- **Task details**:
List each line of the records that contains the string "This". Case matters.

Begin

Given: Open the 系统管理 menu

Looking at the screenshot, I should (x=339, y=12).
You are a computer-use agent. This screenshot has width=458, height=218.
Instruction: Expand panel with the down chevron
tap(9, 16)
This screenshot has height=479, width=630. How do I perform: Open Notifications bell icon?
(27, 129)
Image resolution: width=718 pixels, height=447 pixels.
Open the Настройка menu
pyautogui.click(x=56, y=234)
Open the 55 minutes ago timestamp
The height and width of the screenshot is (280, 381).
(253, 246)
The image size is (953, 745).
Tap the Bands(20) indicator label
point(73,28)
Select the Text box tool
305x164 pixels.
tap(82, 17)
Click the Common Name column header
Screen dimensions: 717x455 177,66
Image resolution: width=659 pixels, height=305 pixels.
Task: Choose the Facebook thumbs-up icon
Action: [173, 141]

End

- **Task response**:
You are a computer-use agent. This screenshot has width=458, height=218.
This screenshot has height=479, width=630. How do I perform: Open Notifications bell icon?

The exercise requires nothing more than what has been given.